▸ Tugas Anda
Sebutkan semua kata satire yang menurut teks bacaan tentang pilpres di bawah lebih diingat masyarakat daripada visi dan misi kedua paslon.
━━ Teks Bacaan ━━
Kontestasi pilpres tinggal menghitung hari, debat capres dan
cawapres pun telah berlangsung 4 kali, namun hampir tak ada narasi substantif
dari kedua paslon yang tersimpan erat di kepala. Debat yang sejatinya adalah
ajang untuk saling “mengkuliti” visi,
misi, program, gagasan dan solusi yang ditawarkan oleh pihak lawan justru tidak
nampak pada 4 debat yang telah berlangsung. Debat pun terlihat hanya sebagai
ajang formalitas belaka.
Di sisi lain, masa selama kampanye pilpres sendiri juga riuh
dengan sampah-sampah demokrasi seperti caci maki, fitnah, hoax, dan
narasi-narasi provokatif yang secara langsung maupun tidak langsung membuat
nilai-nilai substantif dari pemilu menjadi tidak nampak secara utuh. Bahkan
masyarakat akan lebih mengingat kata-kata satire
seperti politik genderuwo, politik sontoloyo, jenderal kardus, partai setan
dari pada visi, misi, program, gagasan, dan solusi yang ditawarkan oleh kedua
paslon.
Melihat kenyataan ini, saya menduga bahwa dasar preferensi
pemilih pada pilpres mendatang adalah karena faktor non teknis seperti fanatisme,
loyalitas, faktor lingkungan keluarga, faktor lingkungan sosial, dan lain
sebagainya, bukan karena faktor teknis yang berafiliasi dengan kapasitas paslon
yang dapat terejawantahkan dalam dua hal, pertama, rekam jejak. Kedua, visi,
misi, program, gagasan dan solusi yang mereka tawarkan.
Masyarakat kita juga secara umum relatif tergilas oleh arus
politik praktis, sekarang ini masyarakat bermetamorfosa bak tim kampanye yang
memiliki tingkat fanatisme dan loyalitas yang luar biasa. Sejujurnya fenomena
ini dapat berdampak negatif, karena dapat berimbas pada menurunnya sikap kritis
dan keroposnya obyektifitas nalar dari masyarakat. Ketika masyarakat telah
kehilangan daya kritis dan obyektifitas nalar, maka ruang demokrasi akan
menjadi ruang sengkarut pikir tanpa nalar dan akal sehat yang pada akhirnya
akan menurunkan kualitas dari pada demokrasi itu sendiri.
━━━
━━ Data yang Diberikan ━━
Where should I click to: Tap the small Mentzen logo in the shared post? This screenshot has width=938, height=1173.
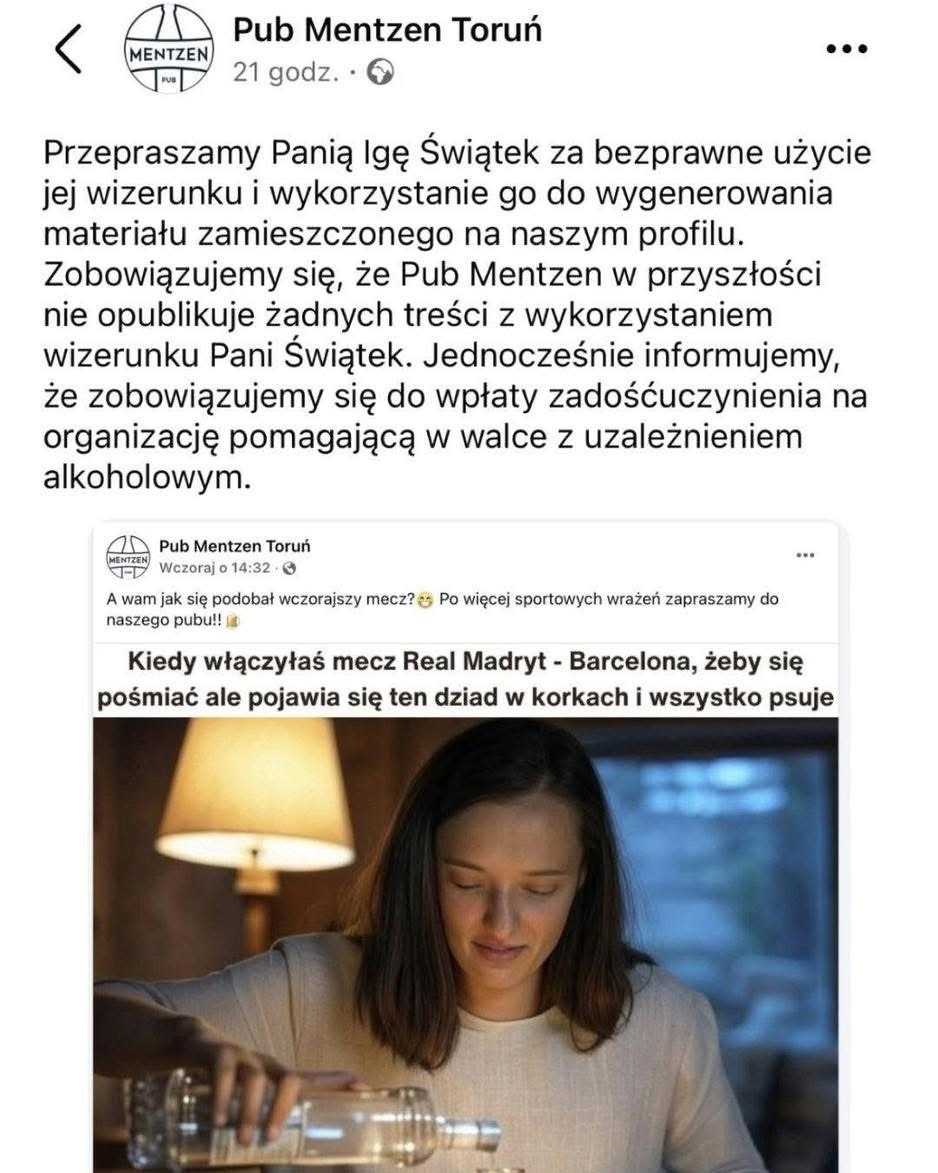click(129, 557)
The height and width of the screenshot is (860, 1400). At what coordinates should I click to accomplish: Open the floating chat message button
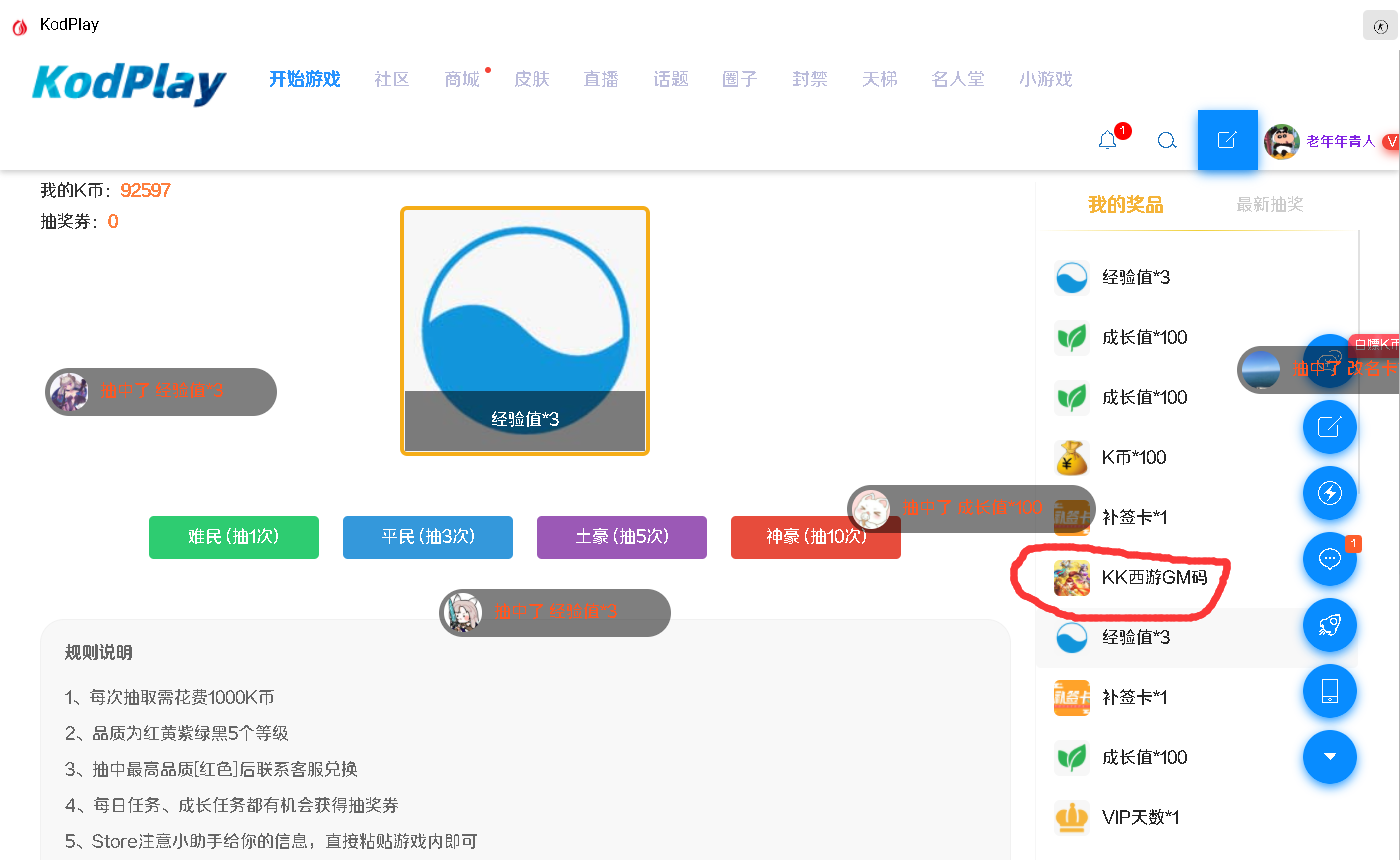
━━━
▸ Hasil Tugas
Politik genderuwo, politik sontoloyo, jenderal kardus, dan partai setan.